QUÉ PRODUCIR. Prosigue el artículo sobre los daños de la COVID 19 a la salud mental a partir de su última oración.

Para determinar los daños que la epidemia por la COVID 19 está provocando a la salud mental de las personas, nos vamos a auxiliar de los informes de las investigaciones que han producido las universidades Pontificia Madre y Maestra, Autónoma Santo Domingo, Iberoamericana, Católica Santo Domingo y el Departamento de Salud Mental del Ministerio de Salud. Estos dos últimos, con intervenciones de apoyo psicológico vía remota aún en curso.
Es de rigor señalar, que en este artículo solo estaremos centrados en la devastación a la salud mental de las personas, y que dejaremos para otra ocasión, analizar el aparente infortunio que ha significado el impacto de la COVID 19 en la gestión de la prestación de la atención a las personas en los diferentes niveles de los servicios públicos.
Todos los informes que hemos revisado a nivel local, y que ya hemos referido, coinciden en señalar que los trastornos de ansiedad y los trastornos del sueño son los que más han afectado a las personas, seguidos del trastorno depresivo y los trastornos por estrés. Al revisar la literatura científica de otros países, incluso los de la OMS/OPS, concuerdan con las mismas alteraciones y en el mismo orden de frecuencia.
Pero hay más de una zona opaca, en donde aún las investigaciones no arrojan datos, todavía. Una de ellas es que los estudios pre pandemia nos decían que había un incremento nocivo del uso y abuso de la tecnología hasta llegar a un nivel de provocar adicción. Sabíamos de nuevas fobias, como la nomofobia (el miedo irracional a no tener el móvil con la persona), lo que no sabemos hoy, es hasta qué punto la pandemia ha aumentado la vulnerabilidad psicológica, referida a la dependencia, al apego emocional, a la pérdida del control, al distanciamiento social y al bajo rendimiento laboral o académico en las personas que han aumentado este uso por efecto del aislamiento provocado por las medidas sanitarias para detener los contagios.

Entradas guardadas:
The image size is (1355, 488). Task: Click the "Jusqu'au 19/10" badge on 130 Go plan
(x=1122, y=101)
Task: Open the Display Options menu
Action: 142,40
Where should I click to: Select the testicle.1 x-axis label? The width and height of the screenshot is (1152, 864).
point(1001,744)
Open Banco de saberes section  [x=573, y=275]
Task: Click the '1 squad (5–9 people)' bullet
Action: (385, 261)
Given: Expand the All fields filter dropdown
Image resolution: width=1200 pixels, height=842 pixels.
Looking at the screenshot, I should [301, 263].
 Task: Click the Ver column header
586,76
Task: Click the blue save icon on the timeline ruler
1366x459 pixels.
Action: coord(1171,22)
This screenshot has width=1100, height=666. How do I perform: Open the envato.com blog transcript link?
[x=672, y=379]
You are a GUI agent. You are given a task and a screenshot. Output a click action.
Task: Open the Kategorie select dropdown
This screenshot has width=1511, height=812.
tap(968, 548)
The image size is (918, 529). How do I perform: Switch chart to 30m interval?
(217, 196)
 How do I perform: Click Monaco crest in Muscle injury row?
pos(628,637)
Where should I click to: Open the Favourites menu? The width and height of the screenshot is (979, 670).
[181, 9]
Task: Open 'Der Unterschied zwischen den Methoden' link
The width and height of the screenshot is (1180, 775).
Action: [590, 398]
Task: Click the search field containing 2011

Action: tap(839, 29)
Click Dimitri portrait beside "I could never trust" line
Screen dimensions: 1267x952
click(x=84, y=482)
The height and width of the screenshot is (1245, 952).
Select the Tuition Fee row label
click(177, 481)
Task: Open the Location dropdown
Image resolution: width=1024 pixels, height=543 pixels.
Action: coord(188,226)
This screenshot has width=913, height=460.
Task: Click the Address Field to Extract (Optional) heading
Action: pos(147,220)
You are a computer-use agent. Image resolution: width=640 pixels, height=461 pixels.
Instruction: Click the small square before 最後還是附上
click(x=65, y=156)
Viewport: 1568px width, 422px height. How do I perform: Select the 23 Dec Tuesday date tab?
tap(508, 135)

PROBLEMA RESUELTO.
Otra zona a la que la mayoría de los estudios no se refieren es a la fatiga psicológica que ha ido permeando a toda la sociedad. Investigar el nerviosismo a la que la pandemia somete a las personas, es identificar la irritabilidad, el oposicionismo, la inquietud y el aumento de respuestas agresivas que se verifican en la población pero de las que faltan fuentes de verificación.
Ese estado de sofocación se traduce en un descenso de la calidad de los estilos de vivir, en un empeoramiento de los estados emocionales, a sentirse cansado aún no se haga nada. Deriva también, en aislamiento social que lleva a una desvinculación con los demás y en problemas de concentración, de memoria y de dolores físicos diversos. Pasar de esa situación a tener insomnio y/o ansiedad es muy fácil. Peor aún, pudiera cristalizarse ese estado de cosas en un trastorno depresivo.
Otras personas tienen un cuadro no menos complejo: han desarrollado una fobia social como mecanismo de autocuidado por miedo al contagio. El deterioro a la calidad de vida, en estos casos, es arrollador. Al sentir que se vive en riesgo psicosocial, su retraimiento severo aumenta de manera exponencial y por igual se dispara su ansiedad. Sus miedos al contagio le hacen recelar en extremo de cualquiera compañía. El círculo vicioso se cierra y viven en su propia cárcel con una alta carga ansiosa.
Los mecanismos de prevención deben ir dirigidos a adoptar un estilo de vida saludable que debe ir orientado a mantener una buena comunicación con su entorno social, a cuidar su alimentación, a realizar los ejercicios físicos que vayan acorde con la edad y a realizar las tareas que le corresponda (sean estas laborales, educativas, o de otra índole). Si se considera que ya hay un proceso instalado, lo más conveniente es buscar ayuda de un profesional que mitigue, yugule o revierta la situación. Ese apoyo lo puede dar, un trabajador de la salud mental.